5
$\begingroup$

I think I just need to be pushed to the right formula or algorithm... Imagine you've got a "real" dice which is not an optimal one. And you want to know the confidence intervals for each result. So you rolled the dice a couple of times and get the following absolute probabilities as result:

#eyes #occurrences ------------------ 1     10 2     11 3     24 4     13 5     14 6     11 

You actually want to know weather e.g. this 24 times 3 eyes is just a random result or weather it's really more probable. If so, how much more probable is it (for sure)? So I would like to calculate a 99%-confidence interval for the probabilities.

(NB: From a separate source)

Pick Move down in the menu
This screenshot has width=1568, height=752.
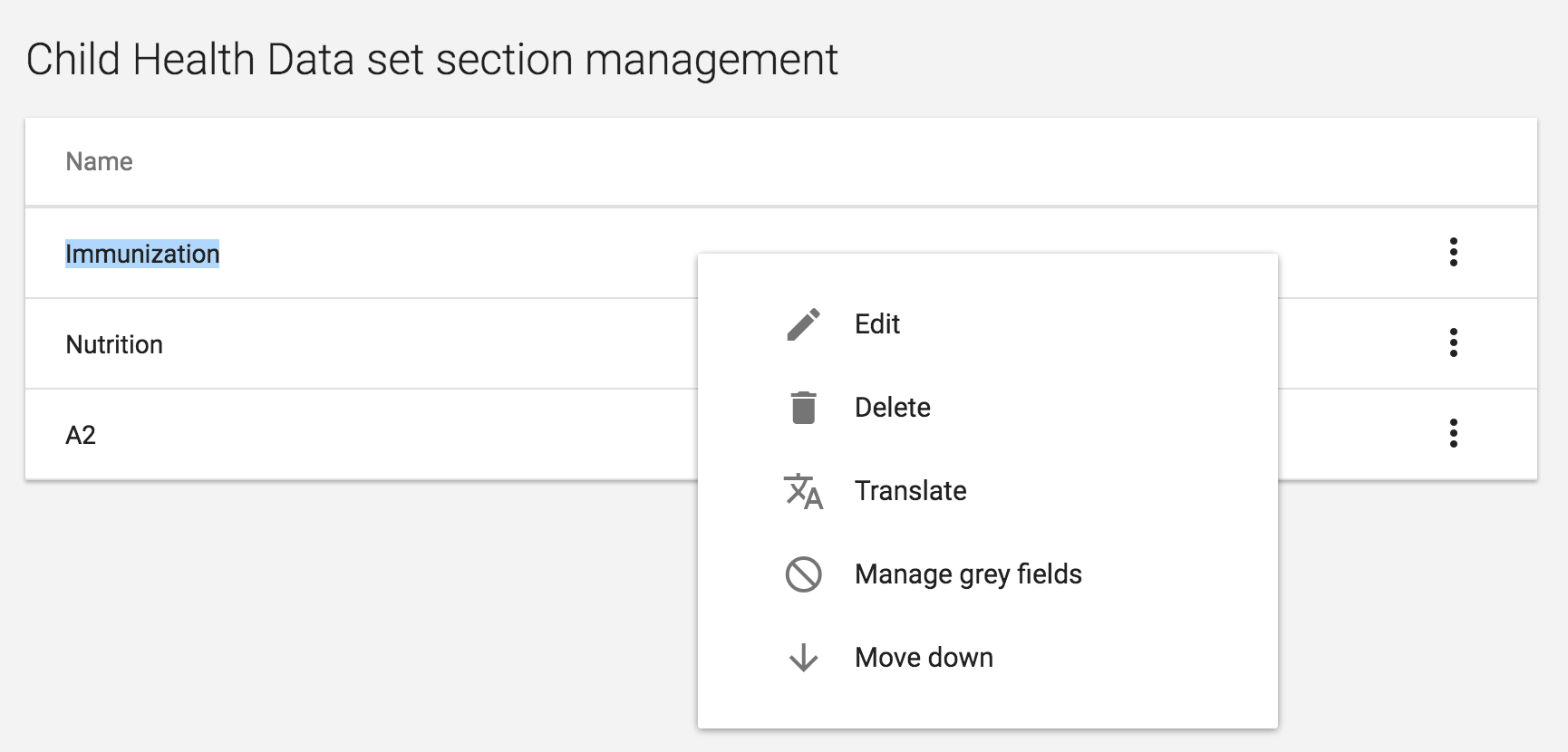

How to calculate this? I probably know this from statistics in university, but just forgot it... so you don't need to go to much into detail. Just need the right formula/algorithm to look for...

Thanks for your help.

--- edit --- Just to make clear, why I do not just lookup "Confidence Interval" at wikipedia. I would know how to calculate everything if there would be only two cases (e.g. like a coin... 0 and 1). Then I would be able to apply the formula, but I just didn't use such statistics for some years now and just don't see the solution how to reduce the problem. I just think about taking the result in question (e.g. 3 eyes) as "p" and all other results as "\not p"; does that work?

3 Answers 3

2

Let $\{X_i\}_{i=1}^n$ be independent identically distributed die point random variables, corresponding to the output of each die trow. Let $N_k = \sum_{i=1}^n [ X_i = k ]$ be the number of occurrences of score $k$.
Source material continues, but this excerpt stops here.